Revenons à El Jadida par l’intérieur des terres sans trop développer, sait-on que l’on va y trouver « Zaouias », écoles anciennes, « kasbahs » et richesses de la terre. On en reparlera.

Rentrons à El Jadida, après être passé par Sidi Bennour, le plus grand souk du Maroc, et penser à faire attention que « le mieux peut être ennemi du bien », si on ne réussit pas sa mutation en siège de Province.

Rentrons à El Jadida, et arrivons à l’ancien « centre », architecture ordonnée, avenues bien dessinées, à vénérables palmiers… est lieu de mémoires.
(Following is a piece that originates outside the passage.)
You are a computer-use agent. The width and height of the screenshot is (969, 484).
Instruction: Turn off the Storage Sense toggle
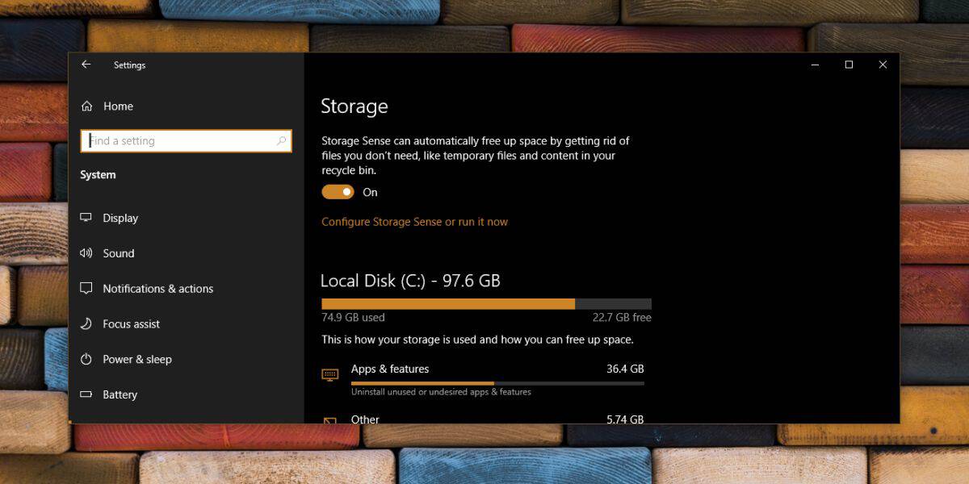[x=338, y=192]
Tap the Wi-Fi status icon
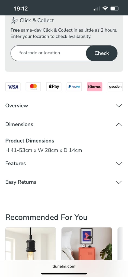 (105, 8)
Avec ces images en tête, on se trouve dans une atmosphère où cette ancienne belle apparence est voilée par l’esprit de foire (fumée des grillades, maïs grillés ou bouillés, figues de barbarie, charrettes de tous autres fruits…chose, normalement, éléments de fête, mais qui sont présentés dans l’anarchie et pourquoi ne pas le dire une totale désinvolture. Cette désinvolture que l’on retrouve sur la plage qui était une des plus belles baies du Maroc, devant les marches du théâtre. Et les moments qui faisaient distinction et élégance. Faut-il remarquer qu’il y a à côté de cet ensemble central une petite rue sale et minable qui porte le nom de « Omar Ibn Al Khattab ». A-t-on oublié que le Roi Hassan II, qui connaissait la ville et le pays, avait dans son temps loué l’aspect des gens de la région et que la dernière fête de la jeunesse de son règne s’est passée à El Jadida et que c’était une des belles et splendides journées de son règne.

A-t-on oublié que la première sortie au Maroc en Provinces du Roi Med VI alors jeune prince héritier fut pour El Jadida où il fit un séjour remarqué. A-t-on oublié, a-t-on oublié, a-t-on oublié ? C’est aussi cela qui donne l’impression de gens qui, devenues pessimistes, parlent avec tristesse de leur ville. Pour eux, El Jadida a été perdue par toute une chaine de négligence, la dignité de leur cité, la réputation de leur région dont même le nom a disparu.

Est-il devenu impudique de parler des « DOUKKALA », et n’est-il pas légitime de vouloir sa résurrection ? Et reprochera-t-on à ses fils de ne pas oublier qu’ils étaient de nobles fils de cette terre et qu’ils veulent avoir l’honneur de retrouver un prestige et qu’ils sont plein d’espérance. ».